DOCUMENT EXTRACT
==============================
Review
The Orchards of Syon, Geoffrey Hill, Penguin £9.99
Geoffrey Hill’s latest volume comes with the now usual awe-struck encomia on its back cover - “The greatest living poet in the English language”, “...probably the best writer alive in prose or rhyme (sic)”, “The finest British poet of our time” and so on. This kind of hyperbolic chorus can be counter-productive, especially when it is accompanied, as it is here, with a photograph of the great man glaring out menacingly at prospective punters as if daring them to contradict his admirers’ claims.
The blurb tells us that ‘The Orchards of Syon’ is “Hill’s Paradiso, a Dantean eclogue...” though I cannot see that it resembles Dante’s masterpiece in any way nor does it, in form or substance, read like the pastoral dialogue that I understand by “eclogue”. In fact it consists of seventy-two cantos or interrelated poems, each of 24 lines of free verse. Sometimes he seems to be addressing an unspecified and voiceless someone, at other times simply soliloquising on life, art, love, time and old age and the end of age.
==============================
DATASET EXCERPTS
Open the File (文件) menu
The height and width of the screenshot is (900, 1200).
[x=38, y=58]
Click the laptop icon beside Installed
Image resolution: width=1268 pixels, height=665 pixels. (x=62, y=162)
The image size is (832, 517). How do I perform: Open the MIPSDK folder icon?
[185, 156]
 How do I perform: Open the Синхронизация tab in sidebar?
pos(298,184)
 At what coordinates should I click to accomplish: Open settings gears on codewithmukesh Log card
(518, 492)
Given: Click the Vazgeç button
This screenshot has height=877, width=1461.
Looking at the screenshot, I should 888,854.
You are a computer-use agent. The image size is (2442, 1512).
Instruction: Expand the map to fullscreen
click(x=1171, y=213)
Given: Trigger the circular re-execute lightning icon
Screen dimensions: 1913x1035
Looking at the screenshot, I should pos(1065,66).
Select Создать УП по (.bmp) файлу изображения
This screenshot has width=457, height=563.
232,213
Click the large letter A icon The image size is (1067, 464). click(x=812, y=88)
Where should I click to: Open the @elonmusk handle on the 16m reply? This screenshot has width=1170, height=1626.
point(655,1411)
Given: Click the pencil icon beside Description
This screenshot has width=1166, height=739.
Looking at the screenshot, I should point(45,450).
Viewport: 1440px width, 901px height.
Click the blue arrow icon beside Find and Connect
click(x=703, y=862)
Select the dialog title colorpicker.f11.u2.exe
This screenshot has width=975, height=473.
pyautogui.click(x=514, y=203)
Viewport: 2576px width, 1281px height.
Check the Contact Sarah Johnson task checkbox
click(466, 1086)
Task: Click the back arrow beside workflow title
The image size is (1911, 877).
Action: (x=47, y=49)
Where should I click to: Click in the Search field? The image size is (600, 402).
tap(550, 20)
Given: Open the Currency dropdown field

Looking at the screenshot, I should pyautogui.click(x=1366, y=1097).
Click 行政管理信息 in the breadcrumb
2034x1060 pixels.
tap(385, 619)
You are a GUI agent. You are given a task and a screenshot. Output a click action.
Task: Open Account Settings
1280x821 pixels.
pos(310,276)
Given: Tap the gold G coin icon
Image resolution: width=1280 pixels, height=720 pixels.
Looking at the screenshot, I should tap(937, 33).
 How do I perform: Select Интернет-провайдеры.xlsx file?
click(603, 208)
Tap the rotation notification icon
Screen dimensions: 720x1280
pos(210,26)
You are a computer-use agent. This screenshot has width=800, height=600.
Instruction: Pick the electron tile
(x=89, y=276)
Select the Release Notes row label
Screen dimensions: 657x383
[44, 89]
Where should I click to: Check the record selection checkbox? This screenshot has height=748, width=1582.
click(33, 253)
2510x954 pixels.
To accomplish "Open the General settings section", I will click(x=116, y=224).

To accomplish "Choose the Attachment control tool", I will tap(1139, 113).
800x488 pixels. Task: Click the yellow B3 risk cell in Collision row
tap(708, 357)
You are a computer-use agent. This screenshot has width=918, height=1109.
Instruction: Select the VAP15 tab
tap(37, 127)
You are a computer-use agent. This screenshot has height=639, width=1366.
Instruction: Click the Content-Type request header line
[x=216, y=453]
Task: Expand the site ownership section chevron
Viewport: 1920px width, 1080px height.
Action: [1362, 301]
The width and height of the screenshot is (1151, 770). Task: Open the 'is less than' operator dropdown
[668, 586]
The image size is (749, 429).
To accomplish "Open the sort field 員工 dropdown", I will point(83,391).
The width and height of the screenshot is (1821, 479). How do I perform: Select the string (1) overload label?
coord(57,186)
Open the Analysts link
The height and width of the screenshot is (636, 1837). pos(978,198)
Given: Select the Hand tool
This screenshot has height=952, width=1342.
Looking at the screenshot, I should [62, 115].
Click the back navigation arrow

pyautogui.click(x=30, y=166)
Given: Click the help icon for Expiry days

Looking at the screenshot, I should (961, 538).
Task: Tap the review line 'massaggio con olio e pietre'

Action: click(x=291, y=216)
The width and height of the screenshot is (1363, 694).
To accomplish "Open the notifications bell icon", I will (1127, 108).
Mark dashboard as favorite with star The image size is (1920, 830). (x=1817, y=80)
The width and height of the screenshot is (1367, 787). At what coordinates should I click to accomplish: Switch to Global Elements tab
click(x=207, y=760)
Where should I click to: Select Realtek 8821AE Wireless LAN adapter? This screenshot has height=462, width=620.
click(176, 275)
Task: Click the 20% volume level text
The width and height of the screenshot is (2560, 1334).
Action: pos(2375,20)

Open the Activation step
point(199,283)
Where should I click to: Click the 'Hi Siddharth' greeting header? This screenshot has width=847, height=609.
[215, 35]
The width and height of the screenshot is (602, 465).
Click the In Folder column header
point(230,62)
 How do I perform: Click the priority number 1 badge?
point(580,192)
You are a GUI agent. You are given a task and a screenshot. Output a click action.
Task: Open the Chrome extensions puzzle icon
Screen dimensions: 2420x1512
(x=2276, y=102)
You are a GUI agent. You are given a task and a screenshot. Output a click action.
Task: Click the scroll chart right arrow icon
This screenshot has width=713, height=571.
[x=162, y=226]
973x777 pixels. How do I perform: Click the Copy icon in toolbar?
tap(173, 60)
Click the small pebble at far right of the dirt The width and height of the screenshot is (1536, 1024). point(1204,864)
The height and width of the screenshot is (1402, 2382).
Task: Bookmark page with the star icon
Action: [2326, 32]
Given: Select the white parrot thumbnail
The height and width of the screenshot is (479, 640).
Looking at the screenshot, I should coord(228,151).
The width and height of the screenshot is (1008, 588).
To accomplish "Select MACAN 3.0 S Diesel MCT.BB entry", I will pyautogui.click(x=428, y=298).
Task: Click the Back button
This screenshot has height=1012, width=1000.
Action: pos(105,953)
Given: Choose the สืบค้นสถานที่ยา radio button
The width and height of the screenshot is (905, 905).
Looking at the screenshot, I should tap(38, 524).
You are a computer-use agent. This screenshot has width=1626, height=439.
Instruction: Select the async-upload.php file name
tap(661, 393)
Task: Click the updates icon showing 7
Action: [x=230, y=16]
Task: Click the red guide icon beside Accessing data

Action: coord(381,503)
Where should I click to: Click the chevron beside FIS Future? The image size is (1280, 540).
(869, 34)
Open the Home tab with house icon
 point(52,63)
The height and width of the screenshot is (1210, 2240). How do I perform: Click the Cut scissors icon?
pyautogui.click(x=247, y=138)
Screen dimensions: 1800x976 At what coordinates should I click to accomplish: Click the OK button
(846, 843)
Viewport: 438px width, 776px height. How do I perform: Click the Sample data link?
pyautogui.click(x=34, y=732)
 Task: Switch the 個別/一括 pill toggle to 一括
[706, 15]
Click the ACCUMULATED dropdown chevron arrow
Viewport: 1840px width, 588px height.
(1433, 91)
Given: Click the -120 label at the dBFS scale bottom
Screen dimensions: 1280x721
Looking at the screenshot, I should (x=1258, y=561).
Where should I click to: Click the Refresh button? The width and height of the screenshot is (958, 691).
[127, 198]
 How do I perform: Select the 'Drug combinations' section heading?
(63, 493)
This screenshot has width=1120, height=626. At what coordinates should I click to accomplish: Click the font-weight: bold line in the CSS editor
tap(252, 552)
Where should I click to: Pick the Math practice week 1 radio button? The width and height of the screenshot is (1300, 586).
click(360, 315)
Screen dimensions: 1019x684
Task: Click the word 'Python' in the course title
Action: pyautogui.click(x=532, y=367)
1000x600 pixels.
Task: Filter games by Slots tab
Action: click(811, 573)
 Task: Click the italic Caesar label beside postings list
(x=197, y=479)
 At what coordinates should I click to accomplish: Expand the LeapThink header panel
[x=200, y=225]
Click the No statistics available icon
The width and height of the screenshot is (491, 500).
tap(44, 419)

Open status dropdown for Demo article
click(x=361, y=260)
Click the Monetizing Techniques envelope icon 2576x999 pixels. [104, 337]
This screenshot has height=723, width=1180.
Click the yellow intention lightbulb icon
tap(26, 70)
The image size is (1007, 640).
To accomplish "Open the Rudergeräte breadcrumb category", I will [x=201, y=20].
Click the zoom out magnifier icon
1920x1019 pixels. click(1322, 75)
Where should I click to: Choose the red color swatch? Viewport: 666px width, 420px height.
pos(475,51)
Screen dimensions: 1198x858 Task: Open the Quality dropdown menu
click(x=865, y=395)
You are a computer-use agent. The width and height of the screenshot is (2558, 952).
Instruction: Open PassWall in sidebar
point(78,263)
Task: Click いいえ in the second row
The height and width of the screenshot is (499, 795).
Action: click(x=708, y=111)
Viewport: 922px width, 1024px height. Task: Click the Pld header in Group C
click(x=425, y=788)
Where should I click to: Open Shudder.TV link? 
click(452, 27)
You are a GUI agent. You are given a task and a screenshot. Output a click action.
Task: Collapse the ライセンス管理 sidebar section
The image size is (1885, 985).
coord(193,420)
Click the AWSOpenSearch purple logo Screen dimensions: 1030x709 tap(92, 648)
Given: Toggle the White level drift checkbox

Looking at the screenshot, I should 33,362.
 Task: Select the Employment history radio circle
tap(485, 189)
==============================
EXERCISE REQUIREMENTS
1. Please rewrite the paragraph of the Geoffrey Hill review that begins "The blurb tells us" in fewer words, keeping its main facts.
2. Write the next paragraph of the Geoffrey Hill review, picking up after its last sentence.
The material has no connection to the review of Geoffrey Hill's book.

ANSWERS
1. The blurb calls "The Orchards of Syon" "Hill's Paradiso, a Dantean eclogue," but the reviewer sees no resemblance to Dante's masterpiece and finds it unlike a pastoral dialogue in form or substance. The book has seventy-two cantos or interrelated poems, each of 24 lines of free verse. Some address an unspecified, voiceless someone, and others are soliloquies on life, art, love, time, old age and the end of age.

2.
There are some descriptive passages of considerable power and vividness and the language is often able to modulate from the abstract and highly rhetorical to a jaunty vernacular without any sense of dislocation. Sometimes the diction is puzzling and it seems that Hill is striving too hard for the word that will both surprise and delight: for instance he speaks of the sea “that rides from darkness on to a skirr/ and pash of shingle” and “some demon/ chobbles its rap-cassette...” where “pash” and “chobbles” seem more jabberwocky than valuable coinages and elsewhere he uses “girns” and “hunkers” in contexts that make no sense that I can see. It is probably this laudable desire to leaven the rich latinate sonorities of much of his verse that also prompts him to refer matily to Tom Wyatt and Bert Lawrence, though mercifully he stops short of calling Hopkins Gerry.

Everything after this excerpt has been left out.